Lúcia: Há uma vinculação com Cáceres, Cuiabá, Livramento. De manhã, escutava-se o roc-roc do pau de guaraná sendo ralado. Como Corumbá parou no tempo, conservou essa tradição. Mas, antes, era extremamente aberta ao novo. Por isso, estudar Cuiabá e Corumbá é uma forma de ser universal, porque são cidades cosmopolitas e não regionalistas como as outras de Mato Grosso do Sul.

Mahon: Nós sabemos que, para criar identidade, comumente romantiza-se a própria História para criar personagens paradigmáticos. Como é que isso fica em MS?

Lúcia: As comemorações da separação são tímidas. Talvez porque não houve protagonismo individual, não houve um herói. Na verdade, não tínhamos força política. Foi tudo uma questão de arranjos sem qualquer planejamento.

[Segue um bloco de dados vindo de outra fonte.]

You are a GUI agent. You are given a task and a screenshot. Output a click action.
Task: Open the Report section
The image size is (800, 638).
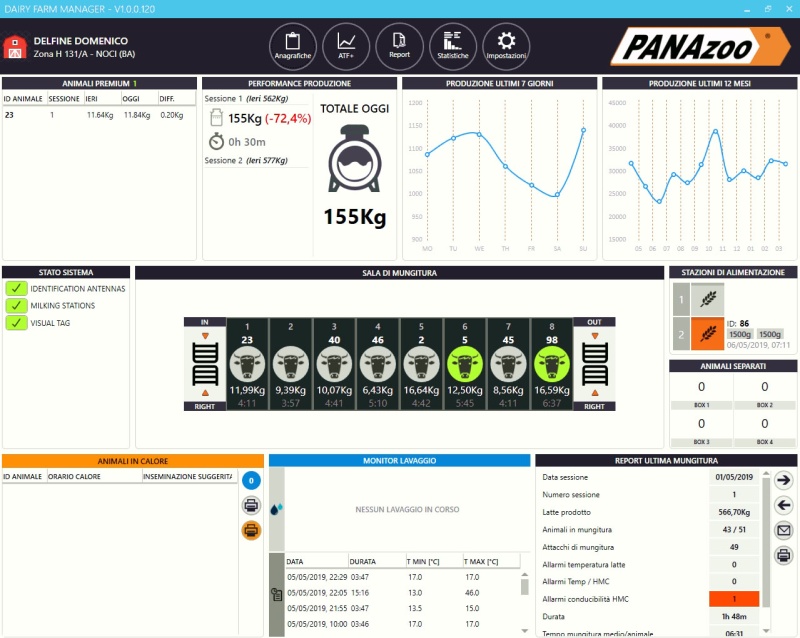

Valmir: Por aqui, não há uma reinvenção do passado. A Assembleia Legislativa teve um papel preponderante para a construção da máquina de Mato Grosso do Sul, ao indicar nomes para o aparelho estatal. Mas foi tudo muito amador. No dia da instalação do Estado, por exemplo, o Presidente do novo Tribunal de Justiça foi esquecido no hotel. O Estado de Mato Grosso do Sul não teve certidão de nascimento! Não teve sequer ata da cerimônia. Quando ele chegou à porta do evento, foi barrado pela polícia. Quando finalmente conseguiu entrar, foi colocado num canto, esquecido. A cerimônia já havia acontecido.

Mahon: Na proximidade da separação, muita gente se gabava que o MS iria dar certo e o MT iria falir. Por que não deu certo? O plano falhou?

Valmir: Mesmo com a montanha de dinheiro que aportou aqui os recursos pulverizaram-se por causa da desunião política interna. Na divisão, o governo federal trouxe uma tecnocracia completamente diferente do que era a política regional. O dinheiro que veio foi desperdiçado em cargos e famílias que se digladiavam. Foi uma grande oportunidade perdida.

Lúcia: A Nhecolândia foi um exemplo. A partir dos anos 90, os grupos de fora começavam a comprar terras. Um desses grupos comprou o núcleo da Fazenda Firme e fecharam as cercas e as servidões de passagem. Os outros fazendeiros não tinham acesso às próprias terras e, portanto, quebraram. Houve também uma migração para a região do Paiaguás e, com a enchente, perderam-se grandes patrimônios.

Mahon: Então, pode-se dizer que Mato Grosso do Sul foi resultado de um grande amadorismo.

Lúcia: Eu diria que Mato Grosso do Sul foi um equívoco político.

Mahon: E o ensino de história? Estuda-se a partir de 77? (risos)

Lúcia: Não tenho informações sobre como se está ensinando História de Mato Grosso. O nível de formação docente é muito ruim, fico surpresa com a falta de conhecimento dos professores e alunos. Temos uma geração sem vínculo com nada, nem com a História do Brasil ou mesmo do mundo. Fomos pioneiros na escrita histórica com metodologia científica.

Valmir: Já se tentou escrever uma “nova história” a partir da criação do Estado. Eu e a Lúcia pensamos diferente. Discordamos frontalmente. Não se separa a história por decreto. Para se entender Mato Grosso do Sul é preciso estudar Mato Grosso.